Medical Devices at Home

February 10, 2013

Patients and consumers are using medical devices more often at home—not just in health care facilities. Many medical devices are now portable, and this feature enables patients to live active lives outside of the confines of the hospital room or treatment center.

“(Home use) devices once were designed only to keep you alive. Now they’re designed to keep you as independent as possible,” according to Mary Brady, MSN, RN, a senior policy analyst at FDA’s Center for Devices and Radiological Health (CDRH).

However, the Food and Drug Administration (FDA) has long been concerned that consumers may sometimes be literally left to their own devices—depending upon medical devices they might not know how to operate and for which they might not understand the safety risks.

There have been serious, and even fatal, problems reported to FDA associated with medical devices used at home. For example, a woman with kidney failure got cat hair in her dialysis tubing, resulting in peritonitis, a life-threatening abdominal infection. And a child died when his mother didn’t hear an alarm on his ventilator signaling that the tubing had become disconnected.

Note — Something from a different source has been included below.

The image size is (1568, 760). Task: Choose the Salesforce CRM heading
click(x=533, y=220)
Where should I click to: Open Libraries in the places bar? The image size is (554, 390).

FDA is working on ways to help consumers safely operate and maintain home use devices, which include blood glucose monitors, infusion pumps (a device that delivers fluids, including nutrients and medications, into a patient’s body) and respirators. These efforts include issuing a draft guidance document for manufacturers on the design and testing of devices intended for home use, and the development of clearer instructions for use.